Copy the following items verbatim, starting with the line that contains "You are a GUI" and going on through the line that contains "Action: tap(500, 457)", with both of those lines included.
──────── Record extracts
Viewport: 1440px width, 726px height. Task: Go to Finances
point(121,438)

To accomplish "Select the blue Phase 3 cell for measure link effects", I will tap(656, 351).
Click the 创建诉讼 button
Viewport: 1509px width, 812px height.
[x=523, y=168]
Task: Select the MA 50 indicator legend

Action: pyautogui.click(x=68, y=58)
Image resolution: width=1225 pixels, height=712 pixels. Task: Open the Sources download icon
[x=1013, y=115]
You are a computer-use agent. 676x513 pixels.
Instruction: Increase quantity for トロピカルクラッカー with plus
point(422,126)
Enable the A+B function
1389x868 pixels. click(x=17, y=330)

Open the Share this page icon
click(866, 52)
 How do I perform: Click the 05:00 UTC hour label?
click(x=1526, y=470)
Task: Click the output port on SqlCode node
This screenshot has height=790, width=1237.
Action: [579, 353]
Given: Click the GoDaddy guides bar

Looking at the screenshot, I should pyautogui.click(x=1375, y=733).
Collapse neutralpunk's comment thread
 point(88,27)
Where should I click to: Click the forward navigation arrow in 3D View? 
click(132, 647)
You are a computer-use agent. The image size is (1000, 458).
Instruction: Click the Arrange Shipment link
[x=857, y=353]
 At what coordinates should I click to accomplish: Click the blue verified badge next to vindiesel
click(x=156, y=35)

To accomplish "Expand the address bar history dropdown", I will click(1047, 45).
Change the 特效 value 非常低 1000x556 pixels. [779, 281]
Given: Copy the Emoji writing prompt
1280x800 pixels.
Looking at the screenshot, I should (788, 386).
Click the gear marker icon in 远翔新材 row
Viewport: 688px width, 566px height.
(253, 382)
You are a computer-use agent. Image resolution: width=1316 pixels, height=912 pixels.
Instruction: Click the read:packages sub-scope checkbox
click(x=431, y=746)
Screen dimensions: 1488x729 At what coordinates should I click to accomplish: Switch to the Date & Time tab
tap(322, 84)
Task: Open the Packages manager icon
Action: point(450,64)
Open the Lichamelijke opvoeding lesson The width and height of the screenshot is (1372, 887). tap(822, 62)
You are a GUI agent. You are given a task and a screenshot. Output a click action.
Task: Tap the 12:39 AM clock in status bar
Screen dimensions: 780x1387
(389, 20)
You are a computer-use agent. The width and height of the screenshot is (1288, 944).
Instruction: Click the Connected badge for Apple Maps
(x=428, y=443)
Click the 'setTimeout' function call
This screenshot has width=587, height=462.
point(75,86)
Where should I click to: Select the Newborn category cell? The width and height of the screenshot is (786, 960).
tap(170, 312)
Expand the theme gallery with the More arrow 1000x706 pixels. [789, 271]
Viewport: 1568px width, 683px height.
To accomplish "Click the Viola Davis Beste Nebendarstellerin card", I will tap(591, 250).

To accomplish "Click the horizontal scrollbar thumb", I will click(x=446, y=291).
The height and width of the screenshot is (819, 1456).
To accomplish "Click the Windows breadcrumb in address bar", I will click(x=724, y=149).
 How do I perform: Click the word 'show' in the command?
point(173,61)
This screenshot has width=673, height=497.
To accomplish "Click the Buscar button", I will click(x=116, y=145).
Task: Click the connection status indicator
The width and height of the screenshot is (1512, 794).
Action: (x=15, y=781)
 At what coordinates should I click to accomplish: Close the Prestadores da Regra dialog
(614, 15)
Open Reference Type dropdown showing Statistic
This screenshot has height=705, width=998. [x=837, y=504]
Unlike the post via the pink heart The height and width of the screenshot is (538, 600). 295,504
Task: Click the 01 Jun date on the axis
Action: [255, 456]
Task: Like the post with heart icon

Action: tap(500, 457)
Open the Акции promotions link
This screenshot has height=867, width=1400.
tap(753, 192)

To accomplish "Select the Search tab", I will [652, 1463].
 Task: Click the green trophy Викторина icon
────────────────
Correct response =>
You are a GUI agent. You are given a task and a screenshot. Output a click action.
Task: Tap the 12:39 AM clock in status bar
Screen dimensions: 780x1387
(389, 20)
You are a computer-use agent. The width and height of the screenshot is (1288, 944).
Instruction: Click the Connected badge for Apple Maps
(x=428, y=443)
Click the 'setTimeout' function call
This screenshot has width=587, height=462.
point(75,86)
Where should I click to: Select the Newborn category cell? The width and height of the screenshot is (786, 960).
tap(170, 312)
Expand the theme gallery with the More arrow 1000x706 pixels. [789, 271]
Viewport: 1568px width, 683px height.
To accomplish "Click the Viola Davis Beste Nebendarstellerin card", I will tap(591, 250).

To accomplish "Click the horizontal scrollbar thumb", I will click(x=446, y=291).
The height and width of the screenshot is (819, 1456).
To accomplish "Click the Windows breadcrumb in address bar", I will click(x=724, y=149).
 How do I perform: Click the word 'show' in the command?
point(173,61)
This screenshot has width=673, height=497.
To accomplish "Click the Buscar button", I will click(x=116, y=145).
Task: Click the connection status indicator
The width and height of the screenshot is (1512, 794).
Action: (x=15, y=781)
 At what coordinates should I click to accomplish: Close the Prestadores da Regra dialog
(614, 15)
Open Reference Type dropdown showing Statistic
This screenshot has height=705, width=998. [x=837, y=504]
Unlike the post via the pink heart The height and width of the screenshot is (538, 600). 295,504
Task: Click the 01 Jun date on the axis
Action: [255, 456]
Task: Like the post with heart icon

Action: tap(500, 457)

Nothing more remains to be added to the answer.